Post the birth the first real gift the parents give to the child is the name. A gift reflecting their love, blessings, concerns and to an extent expectation. Parents/ elders take as much pride in selecting the name for a girl child as they must be taking in case of the boys. Why is it then that most girls are expected to be just surnames after marriage. The maiden name which their parents had given with so much love, the name they had lived with pride till then is lost somewhere between the so called responsibilities and the routine of life. In some communities the girls are given a new name post the marriage, a symbol of starting life afresh. (Are they expected to forget whatever they had done or achieved before that?).

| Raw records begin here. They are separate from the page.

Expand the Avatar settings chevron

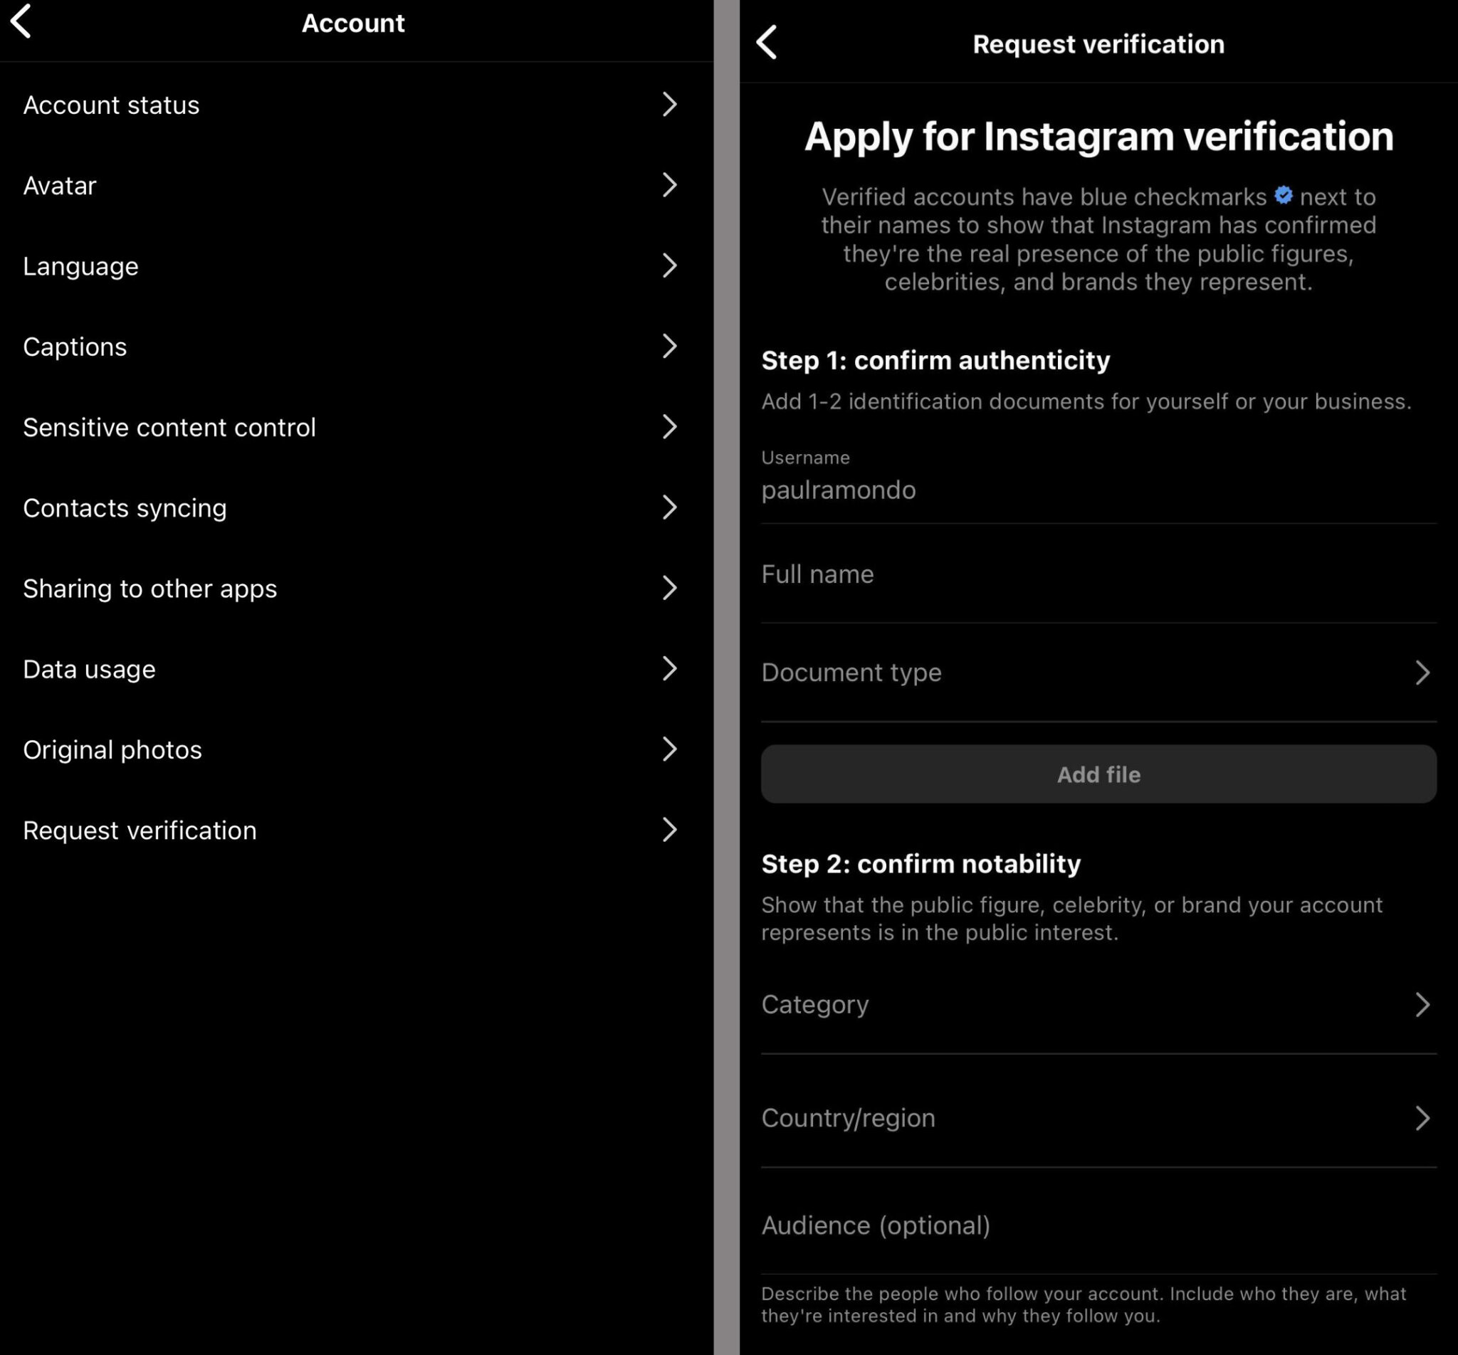670,185
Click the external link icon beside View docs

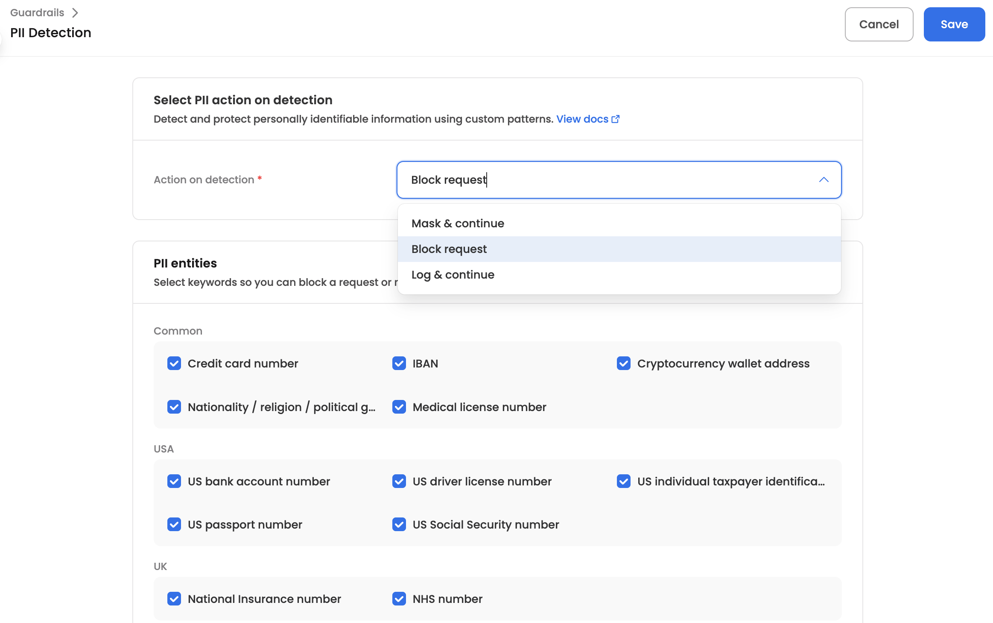[x=615, y=119]
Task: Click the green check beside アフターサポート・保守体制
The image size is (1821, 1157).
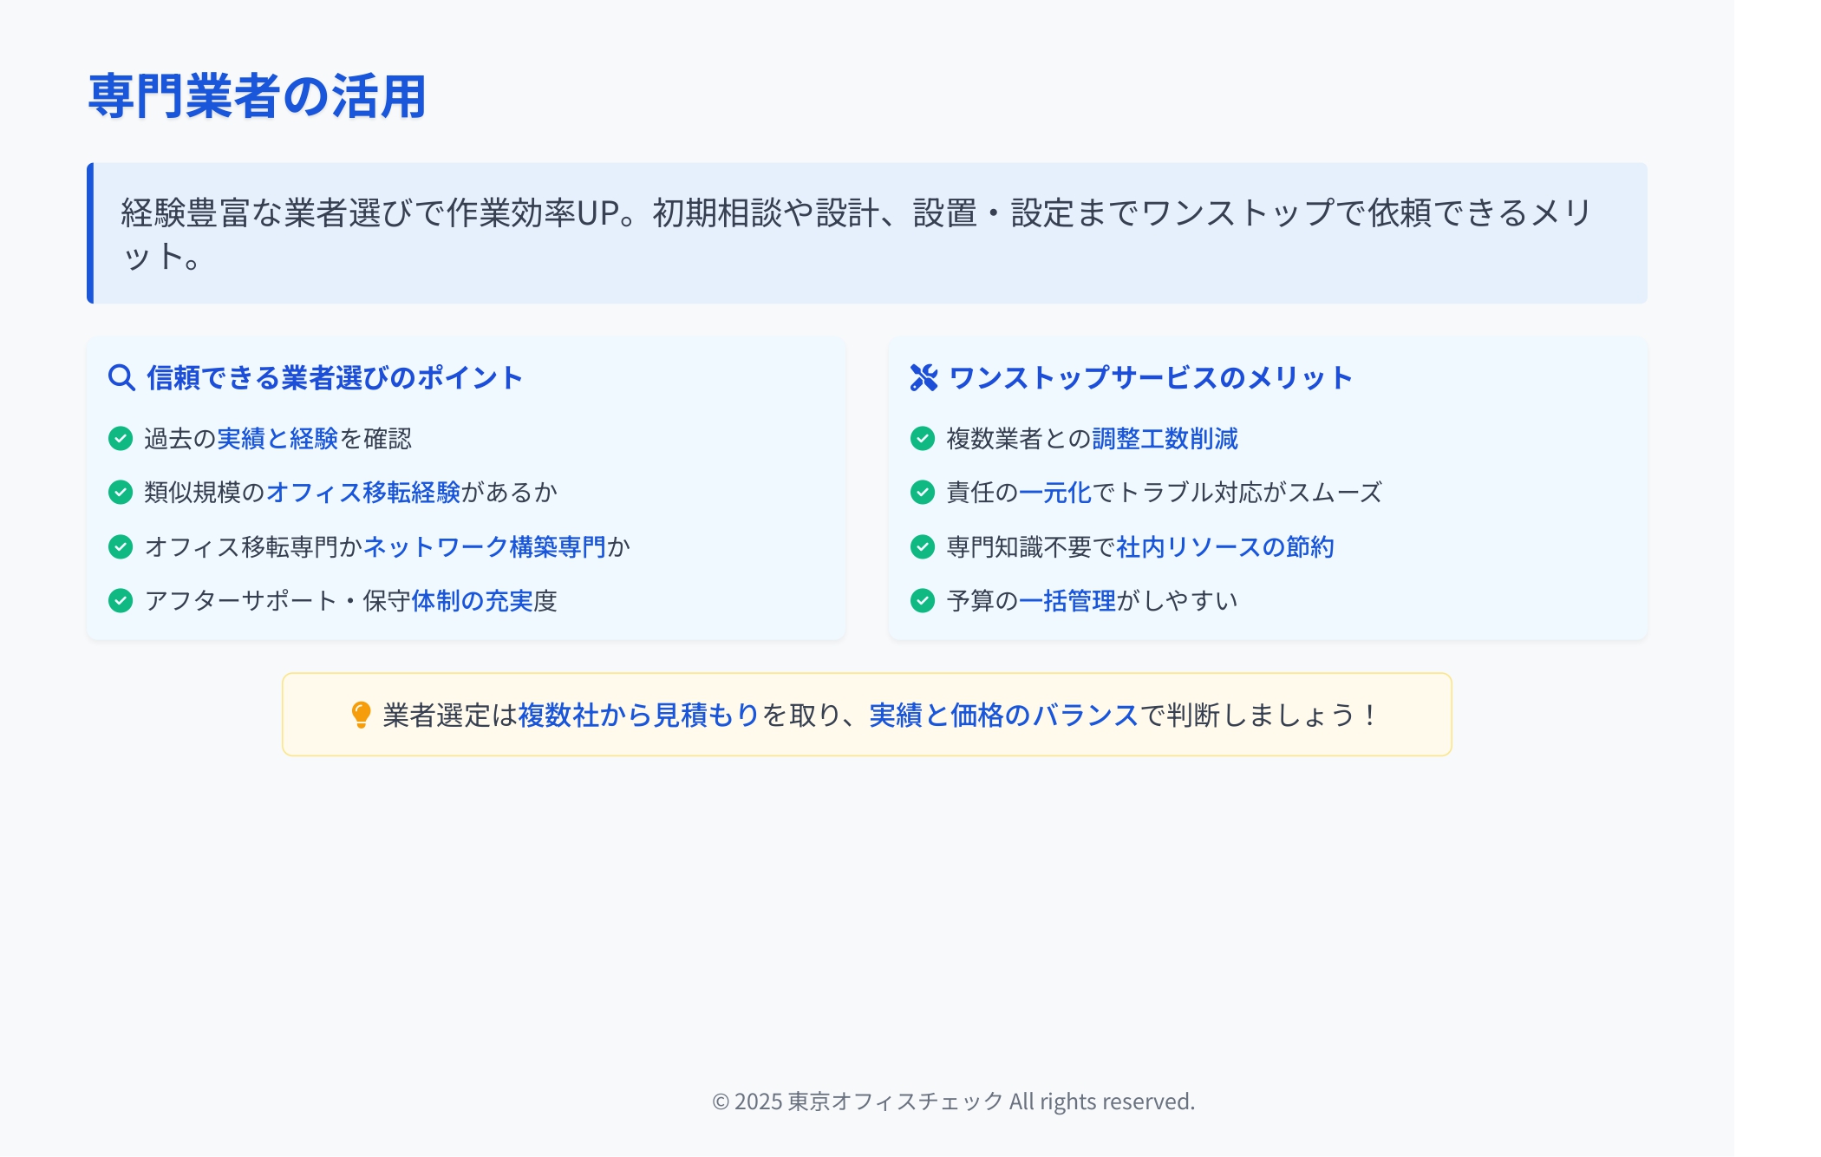Action: pos(121,600)
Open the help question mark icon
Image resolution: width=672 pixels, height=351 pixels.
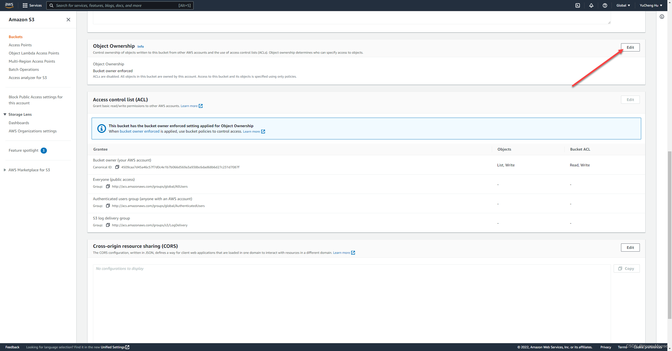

Name is the first real possession over which a child has exclusive rights. It gives every child the unique identity, the surname/ family names are inheritances which come thereafter. A surname on it‘s own does not carry much meaning whereas the name conveys its desired meaning on its own. It does not require any external support. Still a majority of us take pride in displaying our surnames preferring to convert the name to mere initials. People are ready to do anything blindly for the sake of family name and honour, not bothering to do much about creating a mark for own name in life.
Study of our mythology and old scriptures makes it abundantly clear that though casteism was prevalent but it was the name which mattered more than the surname. Starting from Lord Rama or Krishna or Lakshman, Yudhistra, Bhim, Arjuna, everyone refers to them by their first name. Even the Maharanis or the common ladies were referred to by their first names like Parvati, Sita or Rukmini, not as Mrs Rama or Mrs Krishna. Than why this change over a period of time.
In ancient India it was always the girl who had the right of selecting or rejecting a groom. Everyone will remember the story of how Sita approved of Rama in a Swayamvara. She could have rejected him, the sky wouldn’t have fallen. Then why this total transformation in the modern times where generally boys have all the say. Why should the girl give up her family name and even the name after marriage?
No girl is born and destined to die just as a surname. She has as much right as any men to make a mark on the world stage. Live up to the name her parents had given so proudly. I am not for boys or girls being singularly given the right of selection or rejection. Why can’t both have an equal say? This issue can be resolved if we start looking beyond the surnames or rather just start looking at the names.